Bloc de texte ▸
------------

Parmi les bactéries pathogènes spécifiques de la parodontite, certaines espèces comme P. gingivalis pourraient jouer un rôle particulier dans cette association. Il semble que P. gingivalis a la capacité d’infiltrer le cerveau, puisque son ADN a pu y être détecté aussi bien chez les patients atteints de la maladie d’Alzheimer que dans les modèles animaux de gingivite induite7. Toutefois, même en absence de P. gingivalis, des études chez l’animal ont montré une aggravation de la neurodégénérescence (phénomène responsable de la démence) lorsque les gencives sont inflammées, suggérant que des mécanismes liés à l’inflammation en elle-même, par exemple la migration de cellules immunitaires activées dans les gencives vers le cerveau, pourraient contribuer à l’association entre parodontite et maladie d’Alzheimer8,9.

Il reste à déterminer à quel point le microbiote oral peut affecter ces maladies indépendamment du microbiote intestinal. En effet ces différents microbiotes sont en constante interaction. Il a été observé par exemple la présence de certaines bactéries orales dans l’intestin de patients souffrant de maladies digestives chroniques10–12. 

En conclusion, de nombreuses évidences impliquent le microbiote intestinal mais aussi oral dans la maladie d’Alzheimer, bien que des études complémentaires soient requises afin de démontrer son rôle causal. 

Références

1. Heppner, F. L., Ransohoff, R. M. & Becher, B. Immune attack: the role of inflammation in Alzheimer disease. Nat. Rev. Neurosci. 16, 358–372 (2015).

2. Kesika, P., Suganthy, N., Sivamaruthi, B. S. & Chaiyasut, C. Role of gut-brain axis, gut microbial composition, and probiotic intervention in Alzheimer’s disease. Life Sci. 264, 118627 (2021).

3. Dioguardi, M. et al. The Role of Periodontitis and Periodontal Bacteria in the Onset and Progression of Alzheimer’s Disease: A Systematic Review. J. Clin. Med. 9, (2020).

------------

Données sources ▸
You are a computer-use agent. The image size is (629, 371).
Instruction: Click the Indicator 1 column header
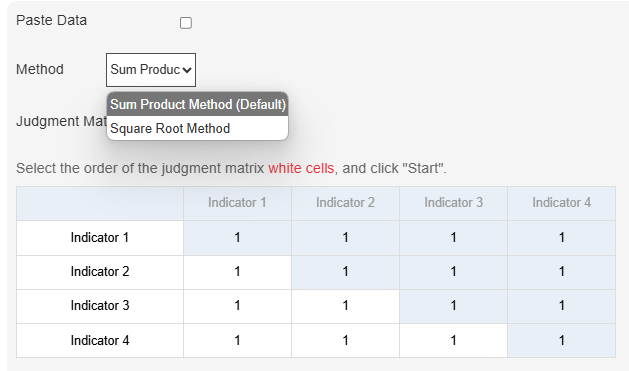point(237,203)
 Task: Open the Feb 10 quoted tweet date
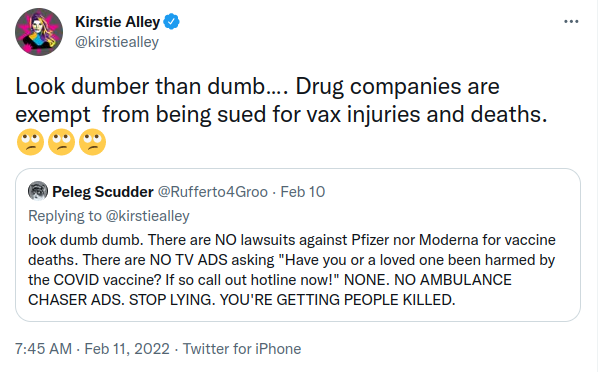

------------

Consignes de l'exercice ▸
1. Recopiez le passage du texte sur le microbiote oral qui commence par les mots contenant « Il reste à déterminer » et se termine par « 264, 118627 (2021). », en substituant « permanente » à « constante ».
2. Répondez à ces questions sur le texte sur le microbiote oral.
(a) Quelle espèce bactérienne a vu son ADN détecté dans le cerveau ?
(b) Quel phénomène le texte présente-t-il comme responsable de la démence ?
(c) Chez quels patients a-t-on observé certaines bactéries orales dans l'intestin ?

Réponses numérotées ▸
1.
Il reste à déterminer à quel point le microbiote oral peut affecter ces maladies indépendamment du microbiote intestinal. En effet ces différents microbiotes sont en permanente interaction. Il a été observé par exemple la présence de certaines bactéries orales dans l’intestin de patients souffrant de maladies digestives chroniques10–12. 

En conclusion, de nombreuses évidences impliquent le microbiote intestinal mais aussi oral dans la maladie d’Alzheimer, bien que des études complémentaires soient requises afin de démontrer son rôle causal. 

Références

1. Heppner, F. L., Ransohoff, R. M. & Becher, B. Immune attack: the role of inflammation in Alzheimer disease. Nat. Rev. Neurosci. 16, 358–372 (2015).

2. Kesika, P., Suganthy, N., Sivamaruthi, B. S. & Chaiyasut, C. Role of gut-brain axis, gut microbial composition, and probiotic intervention in Alzheimer’s disease. Life Sci. 264, 118627 (2021).

2.
(a) P. gingivalis.
(b) La neurodégénérescence.
(c) Chez des patients souffrant de maladies digestives chroniques.